Microbrands have been producing more and more B2C brands for years. They are incessantly taking market share from traditional companies, putting some of them in distress.
But what do these small companies have that the big players don’t? And what can market leaders still learn from small companies?
Microbrands: The phenomenon
Microbrands are small brands with a small market share that specialise in a specific product or a small range of products in a niche market. Often these companies are started by small start-ups or influencers, who use the advantage of their prominence to the company’s advantage. Microbrands have an array of target markets. From mattresses to shoes and deodorants, they are represented in almost every product area.
Microbrands: A serious danger?
Although the new rivals of established brands are on average 266 times smaller, they grow at 19 times the speed. Their current market share of about 5 per cent in Germany could expand to one-quarter of the total market by 2025. Big players could lose a considerable part of their market influence. But big companies are taking advantage of the hype. They’re buying up these young companies to secure their market share and increase influence in smaller areas. P&G recently acquired the deodorant brand Native. Some are even founding their own microbrands. In cooperation with the well-known influencer Guy Tang, for example, the Henkel Group founded the hair dye brand #mydentity.

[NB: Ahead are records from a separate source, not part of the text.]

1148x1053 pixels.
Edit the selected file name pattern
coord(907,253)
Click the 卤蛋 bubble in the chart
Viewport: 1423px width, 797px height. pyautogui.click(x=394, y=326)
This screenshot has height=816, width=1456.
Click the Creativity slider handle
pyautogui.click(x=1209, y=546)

What do microbrands do better than the competition
Something that microbrands usually do better than big companies is their web presence. An attractive website, relevant social media channels that aren’t infrequently bigger than the well-known players, and the use of influencer marketing are standard. In terms of online presentation, microbrands are very far ahead and impress with sophisticated, innovative marketing strategies. Often, they use a variety of channels to test different ad formats and concepts. Comprehensive social network tracking options can accurately determine the marketing success of each touchpoint. This makes it possible to shift the marketing budget flexibly to profitable channels. German-microbrand Kapten & Son advertise their products on Facebook, Instagram, newsletters, Snapchat, and others.

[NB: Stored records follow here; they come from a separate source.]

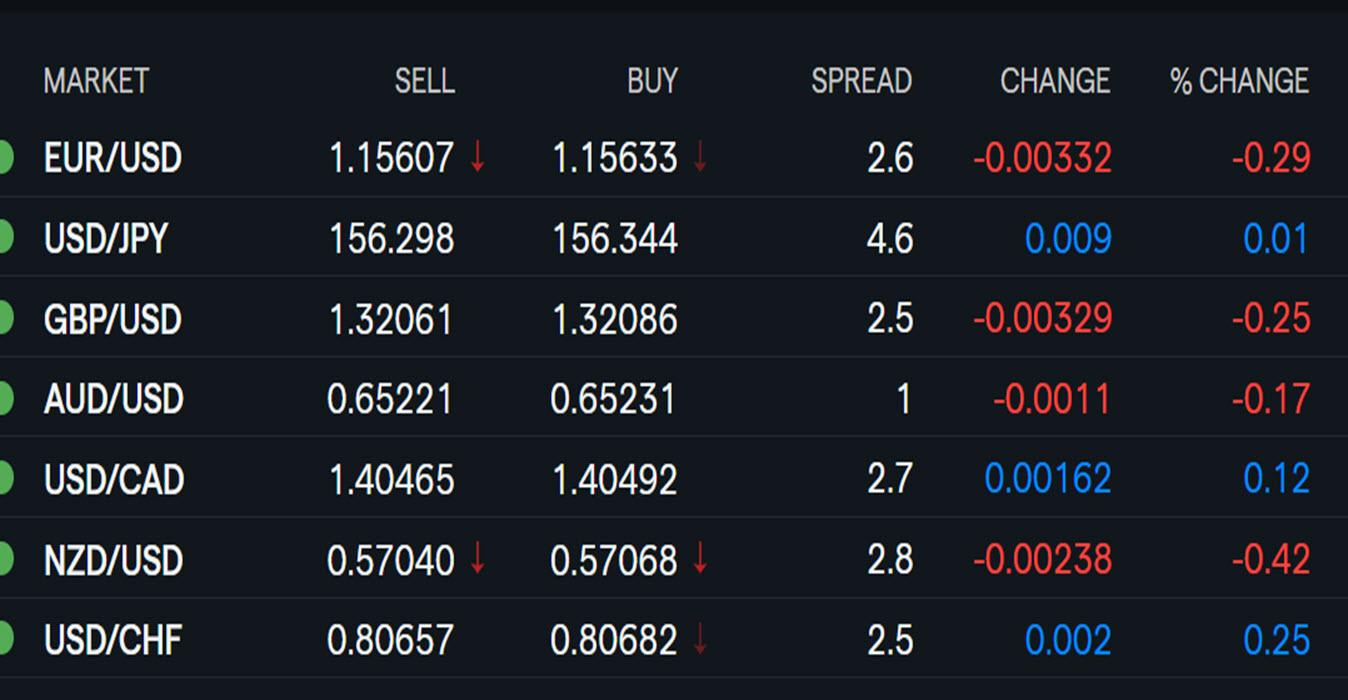Click the green status dot beside EUR/USD

pos(5,157)
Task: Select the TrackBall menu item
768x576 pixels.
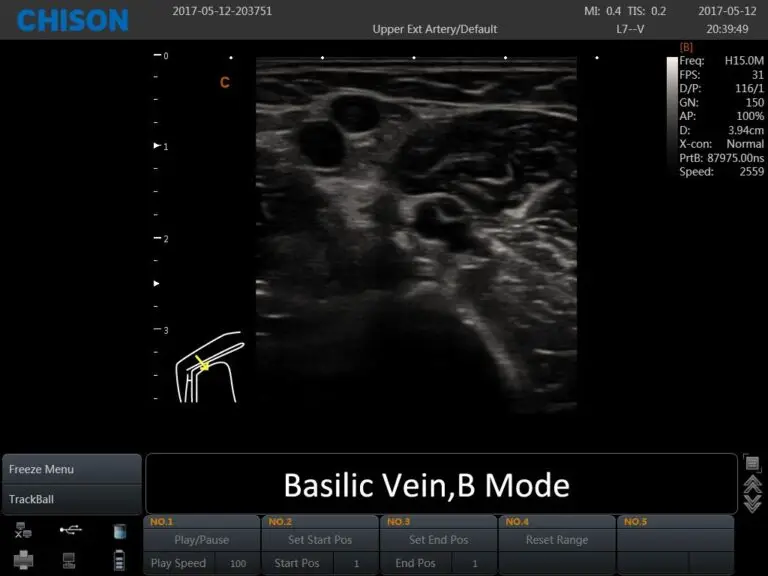Action: coord(70,498)
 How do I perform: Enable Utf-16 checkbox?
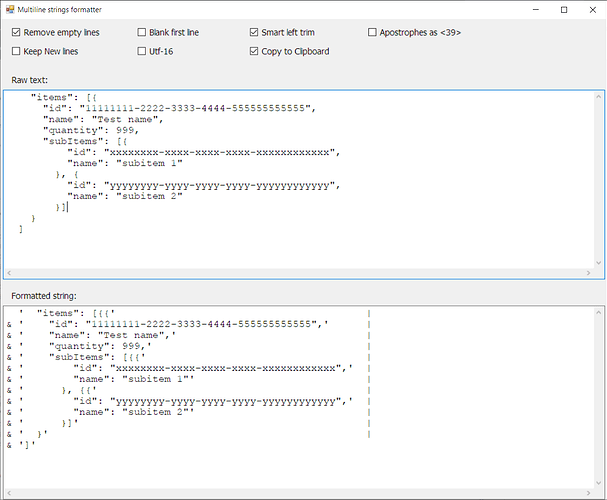(142, 51)
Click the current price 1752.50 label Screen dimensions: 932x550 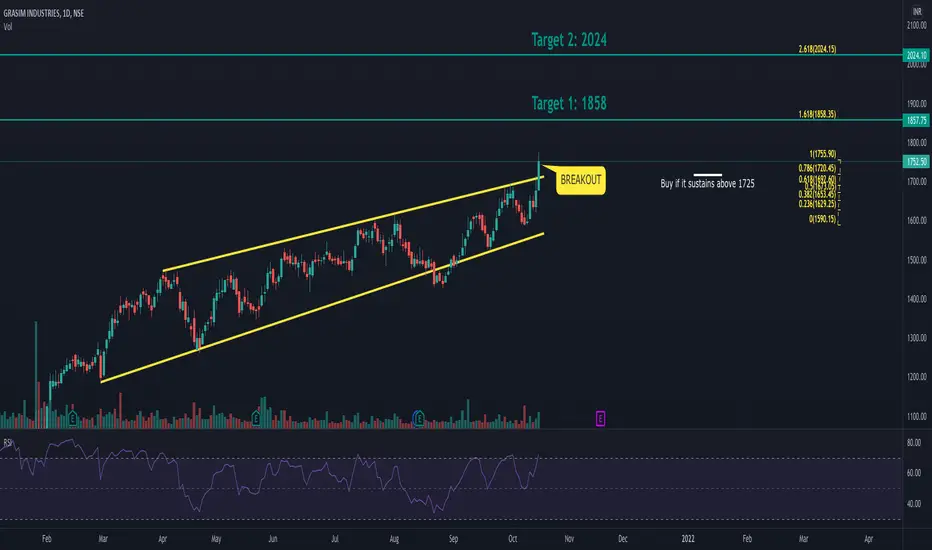pyautogui.click(x=916, y=162)
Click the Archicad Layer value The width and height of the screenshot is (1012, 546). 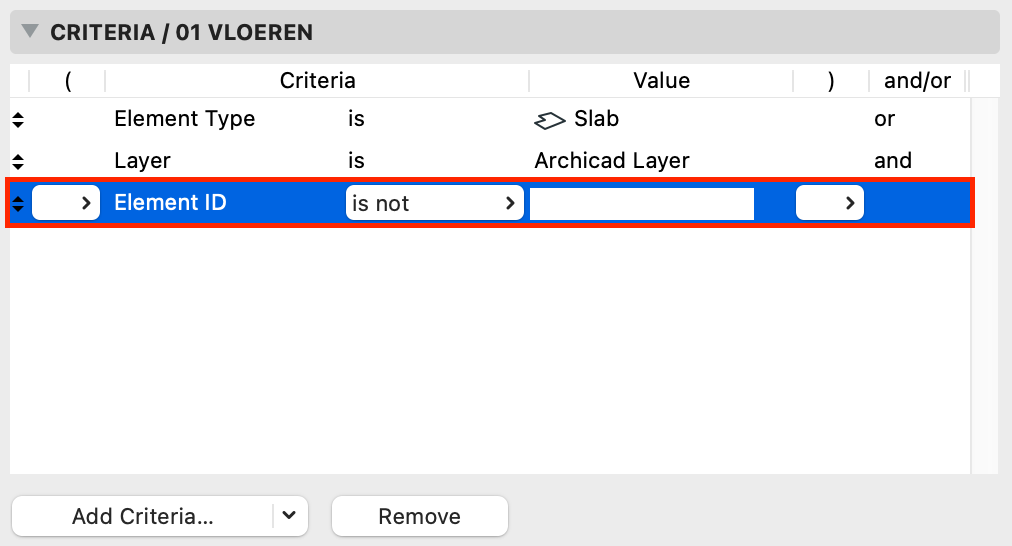[612, 161]
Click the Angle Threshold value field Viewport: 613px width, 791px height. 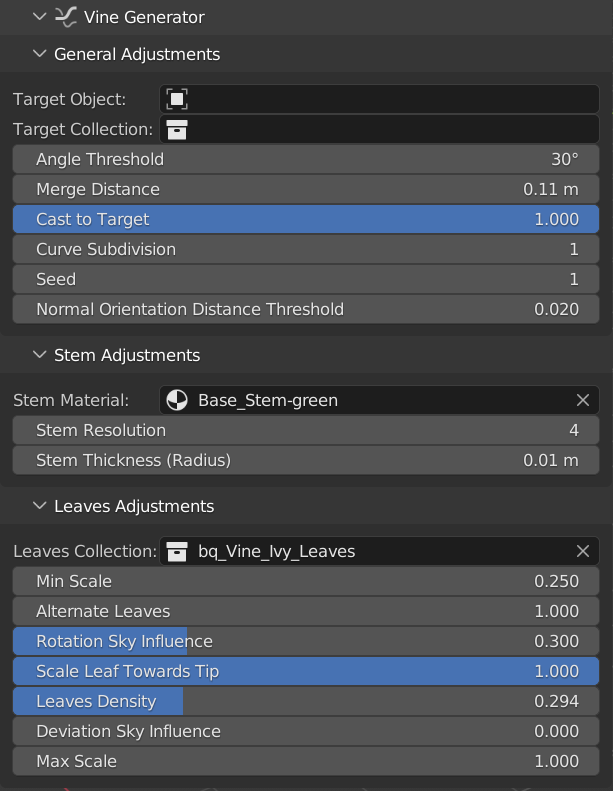(x=305, y=159)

They also bring innovations when it comes to sales structures. For example, many microbrands control sales to customers themselves and thereby save on the costs for middlemen, such as the German start-up Little Lunch, which offers its organic soups on its own website. At the same time, however, they also rely on distribution via large retail chains such as Edeka or Rewe.
The biggest difference between the established and the young brands is arguably certainly the type of product release. Microbrands refrain from tinkering with their products for years and often bring them to the market when they meet the minimum requirements. By doing so, they shift product development toward users. Together with them, they develop their product further and are not afraid to offer it again as well as improved.

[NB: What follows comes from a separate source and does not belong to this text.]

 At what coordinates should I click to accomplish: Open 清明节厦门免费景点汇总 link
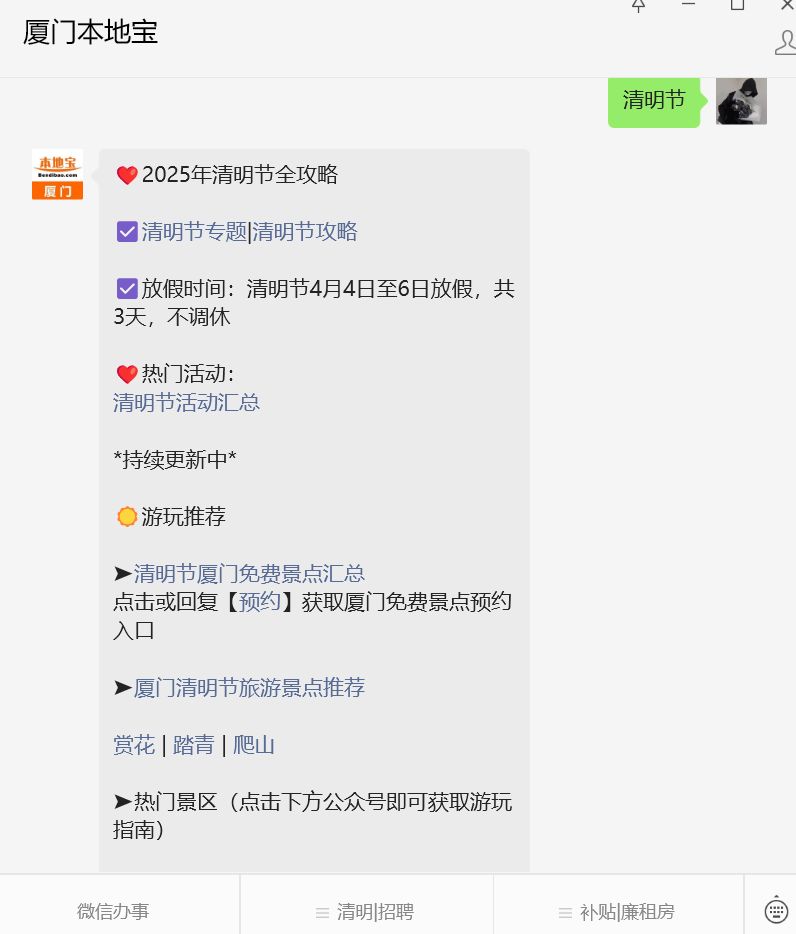(x=249, y=574)
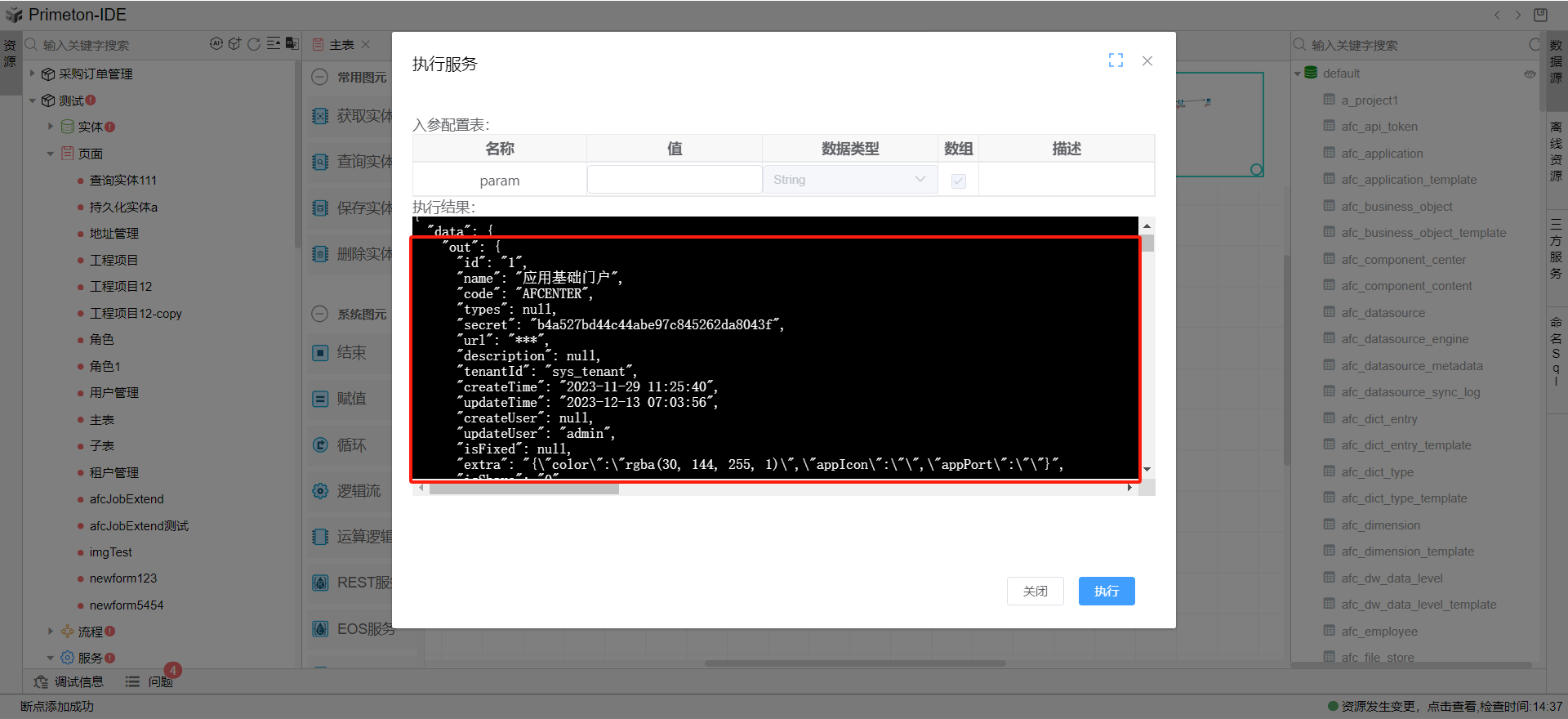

Microbrands: The beginning of the end of monopolies?
Microbrands continue to be exciting and raise some questions. To what extent, for example, will the market shares of large corporations change as a result of small competitors? Are some microbrands even creating new market leaders or is the phenomenon just an attempt to defy big players?
Our 5 reading tips of the week
6 Ways Retailers Can Hold Their Own in the Microbrand Revolution [E-Commerce Times]
Why You’re Buying Products From Companies You’ve Never Heard Of [Wall Street Journal]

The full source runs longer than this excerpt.